I had an obsession with drawing the Fibonacci sequence after Lucia died. 0, 1, 1, 2, 3, 5, 8, 13 , 21,...I wanted my kitchen backsplash to be designed in the shape of it-one tile, one tile, two tiles, three tiles, five tiles...the front walkway, the back brick pattern, a tattoo, her name.

If I added each loss, the thousands of losses after her death, with the last, the next, the next, grief expanded in me, cut me up into this spiraled pattern. I was put together in a twisting line of boxes something wholly different than I was, turned around and back again, but something like me. Or more me. Lost and found. I felt expansive, larger inside than out. Emoting the emptiness I felt. Her death erased the color of me, blurred my subtleties into pockets of blackness separated by a thin white delicate casing. I became the curious dark holes in the shell of me, lines curving downward, spiraling into a simple black dot.

Three plus years ago, I packaged my grief into bins for another day, put them in my basement. I kept doing that with each stage of clothing Beezus grew out of, waiting for Lucia to return and wear them. I hid the hope away in the chambers of my shell. They are labeled anger and guilt and regret and resentment. Sometimes they are labeled not giving a shit. They were parts of my grief that feel like vital organs. I couldn't imagine living without them, so I carried them on my back, filling the space around me. Until it broke off my back, nestled into a bed of moss and waited for someone to pick it up.

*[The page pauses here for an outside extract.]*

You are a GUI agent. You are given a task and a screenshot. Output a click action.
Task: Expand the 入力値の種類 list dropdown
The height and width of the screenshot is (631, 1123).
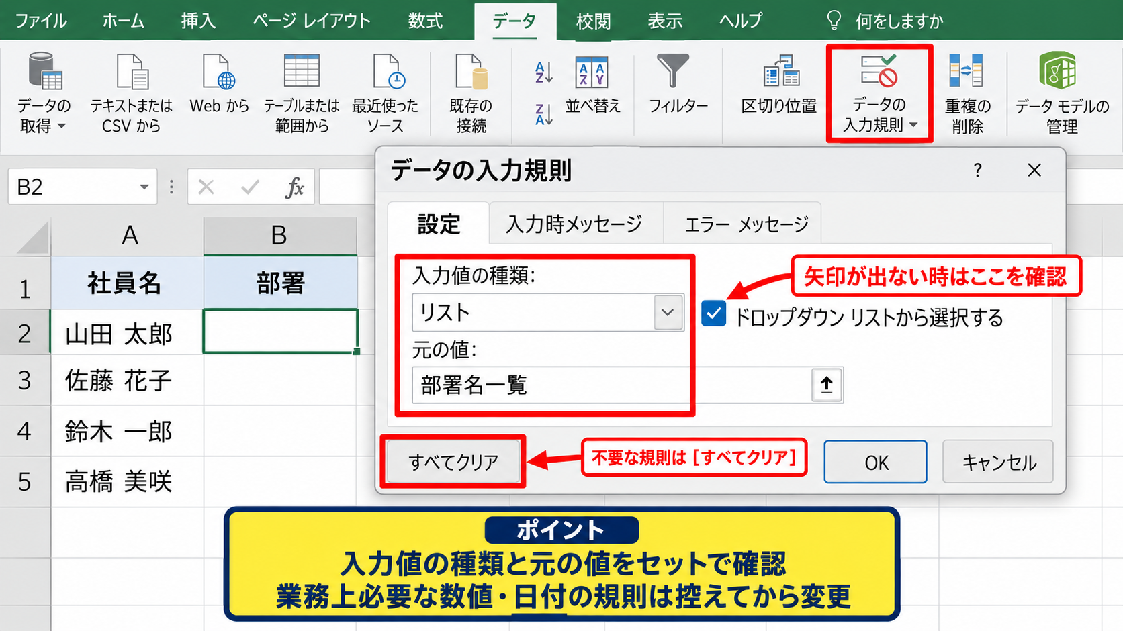coord(668,312)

It is Finder's Day. We go into the backyard and pick all that we find. Squash blossoms and fiddleheads. Bark and dandelion. We soak them in vinegar and salt and sugar, serve the strange found food to the guests. We empty the bins of what we wish we were. The bins of what we used to be. The bins of envy. The bins with more children to fill the hole of the one we lost. We fill thirteen contractor bags of those wishes, give them away for another family to make a home, a large perfectly symmetrical shell of happiness that is broken to us, but perfectly useable to others, nonetheless. It is hopeful even.

Our life feels all new now without those bins. Our home is emptier than we thought it would be, but it is perfect, nonetheless.

 

What things did you pack away things for your child or children that were never used? Were you able to give it away, or do you hold on to those things? Why or why not? How do you think holding onto these things helps or hurts you? Conversely, what things have you lost and found in your grief journey?